The asymmetry isn’t that agents are harder to debug. It’s that the surface area of what determines an agent’s behavior is wider than what version control was designed to track. A microservice’s behavior at runtime is almost entirely determined by its code plus configuration. An agent’s behavior is determined by at least six things, and your version control system probably tracks one of them.
The six are:
Code. Same as ever. Orchestration logic, business rules, glue between components. Git already does this part.

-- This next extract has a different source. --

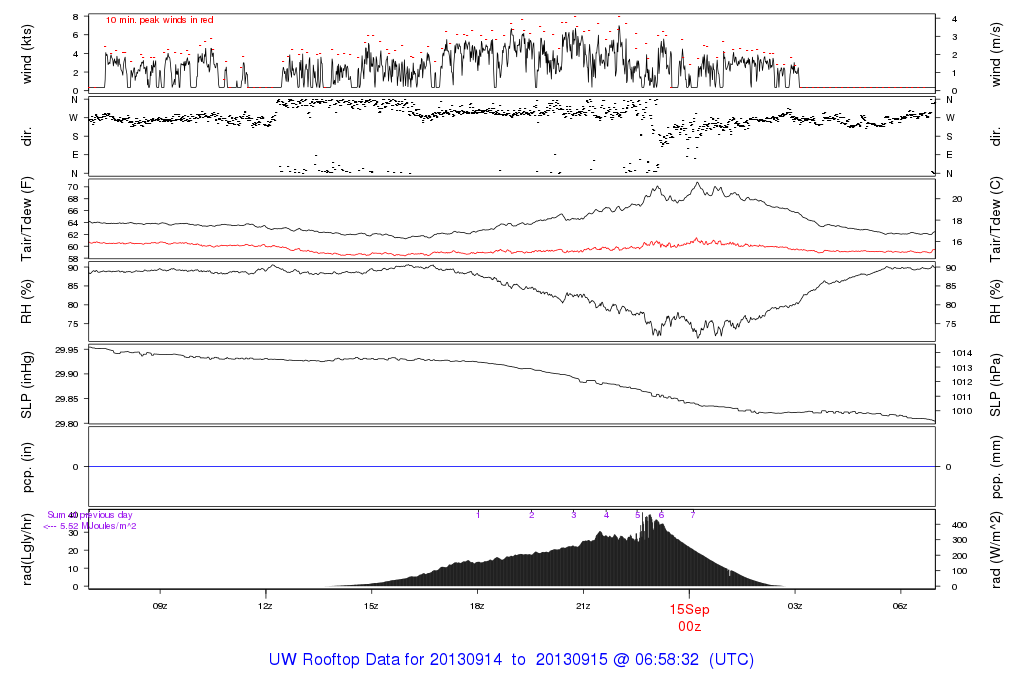Click the 03z time axis label
The image size is (1024, 700).
(x=795, y=606)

Prompts. System prompts, few-shot examples, instructions embedded in source files or pulled from disk at startup. Sometimes in Git. Often not — pulled from a database, an experiment platform, a CMS, or a colleague’s hand-edit.
Tools. MCP servers, function specs, the JSON schemas of inputs and outputs. The pinned version of each tool matters: a tool that returned {"price": "USD 12.50"} last week and returns {"price": {"amount": 12.50, "currency": "USD"}} this week will silently break any agent that pattern-matched on the old shape.
Model. Which model, which checkpoint, which sampling settings. Providers update models. Default parameters drift. Two weeks from now, the same prompt produces different outputs.
Memory. Whatever the agent has written down, learned, or vector-indexed. Memory accumulates across requests. Once a wrong fact is in there, future requests will keep retrieving it.
Schema. The shape of memory rows and tool I/O. Schema migrations are silent commits; they change behavior without ever showing up in git diff.
Change any one of these between Tuesday and Thursday and your agent’s outputs change. Most production agent failures are some combination of two or three of them moving at once.
The reason this matters is operational, not academic. When the agent regresses, you need to know which of the six changed first. Today, most of those questions don’t have answers because most of those dimensions aren’t under version control. Prompts get edited in admin UIs. Memory writes happen on every request. Tool versions update when the MCP server’s maintainer ships. Models update when the provider ships. Schema migrations run in the foreground and then the diff disappears.
The path forward is treating the six as one versioned unit. A commit, in that model, is a snapshot of the full tuple — code, prompts, tool fingerprints, model identifiers, memory segments, schema version — at a single moment, with a single content-addressed identifier. Diffing two commits shows the changes across all six dimensions, not just code. Rolling back means restoring all six together, including running reverse schema migrations, so there’s no in-between state where the code is at the old commit and the memory is still at the new one.
That’s what git.agentic is. The substrate is Git plus a content-addressed object store; the coordinator is a daemon that stages writes in a strict order so the word atomic means what it says. The v1.0 targets are commit under two seconds, rollback under five, and diff under one. Demo-scale measurements are green; the rollback target at the committed one-million-row benchmark shape remains under verification.
The demo driving the whole project is deliberately narrow. Clean git clone. docker-compose up. A scripted change that breaks the agent across multiple dimensions in a way git revert cannot fix. Then a single command that puts everything back. Five seconds, end-to-end.
The interesting question is whether the abstraction holds up once people start using it on workloads that look nothing like the demo. The interesting question is not whether it’s nicer than the current state of practice. The current state of practice is staring at logs.